━━━━━ Text block ━━━━━

Polio surveillance network helped curb COVID-19 in Pakistan, according to Salman Ahmad

Web Desk
September 29, 2020

Salman Ahmad's work in rural Pakistan was the subject of discussion in a BBC Radio show

Polio surveillance network helped curb COVID-19 in Pakistan, according to Salman Ahmad
Salman Ahmad strums a guitar in front of a live audience. Photo: File

Pakistan is hailed as one of the few countries around the world who effectively handled the coronavirus lockdown, baffling many who had predicted disastrous consequences of the infection in the country. However, singer and activist Salman Ahmed thinks the country's polio surveillance network helped curb COVID-19 at the right time.

These findings were discussed in BBC Radio show 'Dotun Adebayo' hosted by Susanne Courtney on September 21, in which reporter Rani Singh narrated Salman Ahmad's experiences in the context of Pakistan's surprising success in handling coronavirus amidst the global pandemic.

A Pakistani health worker administers polio drops to a child at a railway station during a polio vaccination campaign in Lahore on Aug. 27, 2019. (AFP/File)

━━━━━ Stored data ━━━━━

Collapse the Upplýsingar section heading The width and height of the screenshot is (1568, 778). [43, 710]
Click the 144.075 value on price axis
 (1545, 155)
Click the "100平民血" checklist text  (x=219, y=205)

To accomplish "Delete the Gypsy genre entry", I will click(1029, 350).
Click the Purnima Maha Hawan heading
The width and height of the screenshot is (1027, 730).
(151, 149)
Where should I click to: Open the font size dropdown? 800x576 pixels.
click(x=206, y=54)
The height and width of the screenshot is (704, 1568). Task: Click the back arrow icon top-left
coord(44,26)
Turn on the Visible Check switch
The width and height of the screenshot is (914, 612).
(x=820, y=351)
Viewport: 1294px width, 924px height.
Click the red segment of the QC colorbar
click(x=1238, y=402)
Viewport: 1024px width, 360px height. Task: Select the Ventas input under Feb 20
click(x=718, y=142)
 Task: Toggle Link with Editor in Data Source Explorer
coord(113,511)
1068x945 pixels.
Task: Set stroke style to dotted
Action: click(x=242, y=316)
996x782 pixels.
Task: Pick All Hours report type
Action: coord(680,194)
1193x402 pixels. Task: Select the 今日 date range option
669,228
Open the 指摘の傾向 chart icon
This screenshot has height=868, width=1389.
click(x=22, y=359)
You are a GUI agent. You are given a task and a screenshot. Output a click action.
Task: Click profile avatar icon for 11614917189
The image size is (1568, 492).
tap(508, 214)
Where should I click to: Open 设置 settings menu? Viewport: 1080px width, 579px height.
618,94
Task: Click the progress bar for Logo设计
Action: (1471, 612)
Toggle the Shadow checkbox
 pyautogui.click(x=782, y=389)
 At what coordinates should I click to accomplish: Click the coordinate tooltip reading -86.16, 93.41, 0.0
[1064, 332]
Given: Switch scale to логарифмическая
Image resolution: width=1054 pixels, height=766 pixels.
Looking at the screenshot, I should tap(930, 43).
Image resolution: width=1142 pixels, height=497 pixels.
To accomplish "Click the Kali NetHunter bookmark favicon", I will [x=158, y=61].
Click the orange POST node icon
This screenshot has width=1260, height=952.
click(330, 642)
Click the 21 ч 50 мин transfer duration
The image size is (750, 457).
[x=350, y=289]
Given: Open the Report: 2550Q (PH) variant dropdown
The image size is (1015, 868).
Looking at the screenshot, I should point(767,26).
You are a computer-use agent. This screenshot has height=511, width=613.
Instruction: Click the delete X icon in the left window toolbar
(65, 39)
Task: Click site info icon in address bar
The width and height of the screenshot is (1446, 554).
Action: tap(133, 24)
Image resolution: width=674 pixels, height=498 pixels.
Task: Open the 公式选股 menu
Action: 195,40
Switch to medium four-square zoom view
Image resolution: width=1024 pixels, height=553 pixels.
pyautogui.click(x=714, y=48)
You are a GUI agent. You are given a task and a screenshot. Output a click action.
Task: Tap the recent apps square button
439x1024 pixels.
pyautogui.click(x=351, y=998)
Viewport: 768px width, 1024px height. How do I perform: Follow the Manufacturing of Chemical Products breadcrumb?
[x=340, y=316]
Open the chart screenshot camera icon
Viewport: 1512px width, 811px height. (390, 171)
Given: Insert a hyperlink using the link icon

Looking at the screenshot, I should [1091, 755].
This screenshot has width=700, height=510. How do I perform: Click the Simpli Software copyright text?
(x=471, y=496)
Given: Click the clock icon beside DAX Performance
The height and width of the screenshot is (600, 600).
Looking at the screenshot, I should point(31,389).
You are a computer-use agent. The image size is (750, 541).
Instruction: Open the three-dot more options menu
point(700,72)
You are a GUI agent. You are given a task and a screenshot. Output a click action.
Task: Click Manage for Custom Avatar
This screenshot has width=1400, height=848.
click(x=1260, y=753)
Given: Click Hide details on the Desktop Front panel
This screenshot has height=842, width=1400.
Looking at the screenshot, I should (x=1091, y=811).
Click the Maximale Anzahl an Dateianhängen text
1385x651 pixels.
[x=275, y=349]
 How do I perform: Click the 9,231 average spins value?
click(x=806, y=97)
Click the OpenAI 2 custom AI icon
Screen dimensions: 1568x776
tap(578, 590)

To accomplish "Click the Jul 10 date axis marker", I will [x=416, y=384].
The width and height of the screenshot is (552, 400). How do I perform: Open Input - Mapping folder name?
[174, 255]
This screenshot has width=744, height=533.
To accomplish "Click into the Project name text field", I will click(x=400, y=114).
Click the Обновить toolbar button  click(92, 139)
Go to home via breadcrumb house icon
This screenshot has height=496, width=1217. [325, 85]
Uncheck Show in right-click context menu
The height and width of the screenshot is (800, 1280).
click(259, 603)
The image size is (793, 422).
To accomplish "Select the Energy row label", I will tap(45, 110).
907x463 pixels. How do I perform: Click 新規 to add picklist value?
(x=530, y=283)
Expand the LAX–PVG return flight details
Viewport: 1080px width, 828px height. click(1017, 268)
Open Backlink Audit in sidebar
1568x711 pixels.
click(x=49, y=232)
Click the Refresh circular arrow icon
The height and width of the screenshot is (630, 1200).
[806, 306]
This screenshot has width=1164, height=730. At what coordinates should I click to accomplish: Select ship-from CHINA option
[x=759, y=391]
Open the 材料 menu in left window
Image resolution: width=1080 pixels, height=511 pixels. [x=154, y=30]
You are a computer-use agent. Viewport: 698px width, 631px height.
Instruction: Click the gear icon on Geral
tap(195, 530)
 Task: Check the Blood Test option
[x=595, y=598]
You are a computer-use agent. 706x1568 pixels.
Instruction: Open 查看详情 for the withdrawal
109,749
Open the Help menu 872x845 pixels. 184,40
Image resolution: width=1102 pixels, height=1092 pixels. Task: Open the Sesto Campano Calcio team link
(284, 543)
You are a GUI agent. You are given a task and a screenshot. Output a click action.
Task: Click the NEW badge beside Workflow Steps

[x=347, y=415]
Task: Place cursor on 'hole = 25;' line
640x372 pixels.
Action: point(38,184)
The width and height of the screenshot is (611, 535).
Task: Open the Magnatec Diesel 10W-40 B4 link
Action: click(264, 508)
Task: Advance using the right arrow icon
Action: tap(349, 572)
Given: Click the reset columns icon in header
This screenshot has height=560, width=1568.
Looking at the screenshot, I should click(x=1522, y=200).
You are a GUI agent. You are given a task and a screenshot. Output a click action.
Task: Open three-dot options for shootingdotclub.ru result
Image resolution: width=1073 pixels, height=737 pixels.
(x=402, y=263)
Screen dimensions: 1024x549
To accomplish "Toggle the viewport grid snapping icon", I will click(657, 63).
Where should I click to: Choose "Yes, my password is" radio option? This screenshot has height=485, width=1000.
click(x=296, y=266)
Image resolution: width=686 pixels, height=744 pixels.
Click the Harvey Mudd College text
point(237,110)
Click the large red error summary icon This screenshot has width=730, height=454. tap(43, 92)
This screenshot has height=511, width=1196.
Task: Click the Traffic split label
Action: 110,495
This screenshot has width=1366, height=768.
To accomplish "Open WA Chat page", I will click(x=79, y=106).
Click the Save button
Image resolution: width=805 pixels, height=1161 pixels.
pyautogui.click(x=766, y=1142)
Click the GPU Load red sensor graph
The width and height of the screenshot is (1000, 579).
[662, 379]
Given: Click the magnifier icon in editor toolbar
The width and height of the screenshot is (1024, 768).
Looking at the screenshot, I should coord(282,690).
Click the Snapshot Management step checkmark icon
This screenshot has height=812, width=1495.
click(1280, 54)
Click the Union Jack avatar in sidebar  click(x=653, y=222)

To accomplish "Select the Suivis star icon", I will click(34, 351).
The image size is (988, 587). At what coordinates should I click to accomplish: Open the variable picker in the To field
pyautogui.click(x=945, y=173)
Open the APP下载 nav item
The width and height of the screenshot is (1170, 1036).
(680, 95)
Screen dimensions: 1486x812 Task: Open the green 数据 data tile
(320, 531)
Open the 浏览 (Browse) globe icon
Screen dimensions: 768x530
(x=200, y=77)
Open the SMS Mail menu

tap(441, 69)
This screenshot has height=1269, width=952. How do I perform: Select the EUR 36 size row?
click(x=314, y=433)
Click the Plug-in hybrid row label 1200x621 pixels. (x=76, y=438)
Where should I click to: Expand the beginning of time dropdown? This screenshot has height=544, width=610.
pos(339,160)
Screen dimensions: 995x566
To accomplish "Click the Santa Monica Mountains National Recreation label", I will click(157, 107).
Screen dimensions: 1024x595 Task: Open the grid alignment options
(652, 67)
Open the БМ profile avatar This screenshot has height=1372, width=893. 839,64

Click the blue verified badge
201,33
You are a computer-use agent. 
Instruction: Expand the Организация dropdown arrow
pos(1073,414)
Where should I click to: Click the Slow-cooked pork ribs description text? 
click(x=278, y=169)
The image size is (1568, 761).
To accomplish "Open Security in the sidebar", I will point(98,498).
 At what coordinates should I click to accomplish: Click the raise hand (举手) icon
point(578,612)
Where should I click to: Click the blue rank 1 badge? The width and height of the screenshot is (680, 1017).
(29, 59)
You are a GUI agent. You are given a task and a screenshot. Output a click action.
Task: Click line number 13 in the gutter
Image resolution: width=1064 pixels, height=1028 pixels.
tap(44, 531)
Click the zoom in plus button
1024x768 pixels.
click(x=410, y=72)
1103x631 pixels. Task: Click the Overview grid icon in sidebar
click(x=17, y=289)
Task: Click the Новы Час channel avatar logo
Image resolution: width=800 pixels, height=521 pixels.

━━━━━

**Task set**
A – In the article on Pakistan's polio network and COVID-19, who hosted the BBC Radio show where the findings were discussed?
B – Reproduce the passage of the article on Pakistan's polio network and COVID-19 that begins at the words "Salman Ahmad's work" and stops after "the global pandemic.".

**Solutions by task**
A – Susanne Courtney

B –
Salman Ahmad's work in rural Pakistan was the subject of discussion in a BBC Radio show

Polio surveillance network helped curb COVID-19 in Pakistan, according to Salman Ahmad
Salman Ahmad strums a guitar in front of a live audience. Photo: File

Pakistan is hailed as one of the few countries around the world who effectively handled the coronavirus lockdown, baffling many who had predicted disastrous consequences of the infection in the country. However, singer and activist Salman Ahmed thinks the country's polio surveillance network helped curb COVID-19 at the right time.

These findings were discussed in BBC Radio show 'Dotun Adebayo' hosted by Susanne Courtney on September 21, in which reporter Rani Singh narrated Salman Ahmad's experiences in the context of Pakistan's surprising success in handling coronavirus amidst the global pandemic.